Task details:
Set out the data below as a numbered list, one line per item, leaving out any blank lines.

▬▬▬▬▬▬

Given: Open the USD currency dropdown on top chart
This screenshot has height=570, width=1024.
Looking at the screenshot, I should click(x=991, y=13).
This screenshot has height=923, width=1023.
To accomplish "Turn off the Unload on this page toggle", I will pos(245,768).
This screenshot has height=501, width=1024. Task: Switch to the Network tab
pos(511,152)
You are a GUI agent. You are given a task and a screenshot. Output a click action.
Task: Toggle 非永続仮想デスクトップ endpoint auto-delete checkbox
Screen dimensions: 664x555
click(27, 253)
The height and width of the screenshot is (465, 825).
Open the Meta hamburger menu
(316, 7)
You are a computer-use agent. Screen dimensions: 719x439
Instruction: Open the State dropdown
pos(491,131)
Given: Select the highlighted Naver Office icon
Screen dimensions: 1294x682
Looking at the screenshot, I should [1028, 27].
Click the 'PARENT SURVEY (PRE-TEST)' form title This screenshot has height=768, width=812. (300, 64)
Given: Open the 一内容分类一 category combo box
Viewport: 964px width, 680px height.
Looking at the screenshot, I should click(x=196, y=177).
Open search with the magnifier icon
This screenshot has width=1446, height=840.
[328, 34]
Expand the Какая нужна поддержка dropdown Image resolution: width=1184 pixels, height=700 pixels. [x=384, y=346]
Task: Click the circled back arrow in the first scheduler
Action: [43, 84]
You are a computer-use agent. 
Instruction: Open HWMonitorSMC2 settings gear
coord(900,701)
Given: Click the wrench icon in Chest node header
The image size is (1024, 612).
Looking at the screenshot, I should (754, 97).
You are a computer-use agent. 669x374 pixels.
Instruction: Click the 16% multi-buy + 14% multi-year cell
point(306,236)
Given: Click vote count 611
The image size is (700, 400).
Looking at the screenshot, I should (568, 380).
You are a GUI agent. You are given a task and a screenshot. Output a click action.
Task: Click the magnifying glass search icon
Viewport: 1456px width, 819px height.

▬▬▬▬▬▬

Result for this task:
1. Given: Open the USD currency dropdown on top chart
2. This screenshot has height=570, width=1024.
3. Looking at the screenshot, I should click(x=991, y=13).
4. This screenshot has height=923, width=1023.
5. To accomplish "Turn off the Unload on this page toggle", I will pos(245,768).
6. This screenshot has height=501, width=1024. Task: Switch to the Network tab
7. pos(511,152)
8. You are a GUI agent. You are given a task and a screenshot. Output a click action.
9. Task: Toggle 非永続仮想デスクトップ endpoint auto-delete checkbox
10. Screen dimensions: 664x555
11. click(27, 253)
12. The height and width of the screenshot is (465, 825).
13. Open the Meta hamburger menu
14. (316, 7)
15. You are a computer-use agent. Screen dimensions: 719x439
16. Instruction: Open the State dropdown
17. pos(491,131)
18. Given: Select the highlighted Naver Office icon
19. Screen dimensions: 1294x682
20. Looking at the screenshot, I should [1028, 27].
21. Click the 'PARENT SURVEY (PRE-TEST)' form title This screenshot has height=768, width=812. (300, 64)
22. Given: Open the 一内容分类一 category combo box
23. Viewport: 964px width, 680px height.
24. Looking at the screenshot, I should click(x=196, y=177).
25. Open search with the magnifier icon
26. This screenshot has width=1446, height=840.
27. [328, 34]
28. Expand the Какая нужна поддержка dropdown Image resolution: width=1184 pixels, height=700 pixels. [x=384, y=346]
29. Task: Click the circled back arrow in the first scheduler
30. Action: [43, 84]
31. You are a computer-use agent. 
32. Instruction: Open HWMonitorSMC2 settings gear
33. coord(900,701)
34. Given: Click the wrench icon in Chest node header
35. The image size is (1024, 612).
36. Looking at the screenshot, I should (754, 97).
37. You are a computer-use agent. 669x374 pixels.
38. Instruction: Click the 16% multi-buy + 14% multi-year cell
39. point(306,236)
40. Given: Click vote count 611
41. The image size is (700, 400).
42. Looking at the screenshot, I should (568, 380).
43. You are a GUI agent. You are given a task and a screenshot. Output a click action.
44. Task: Click the magnifying glass search icon
45. Viewport: 1456px width, 819px height.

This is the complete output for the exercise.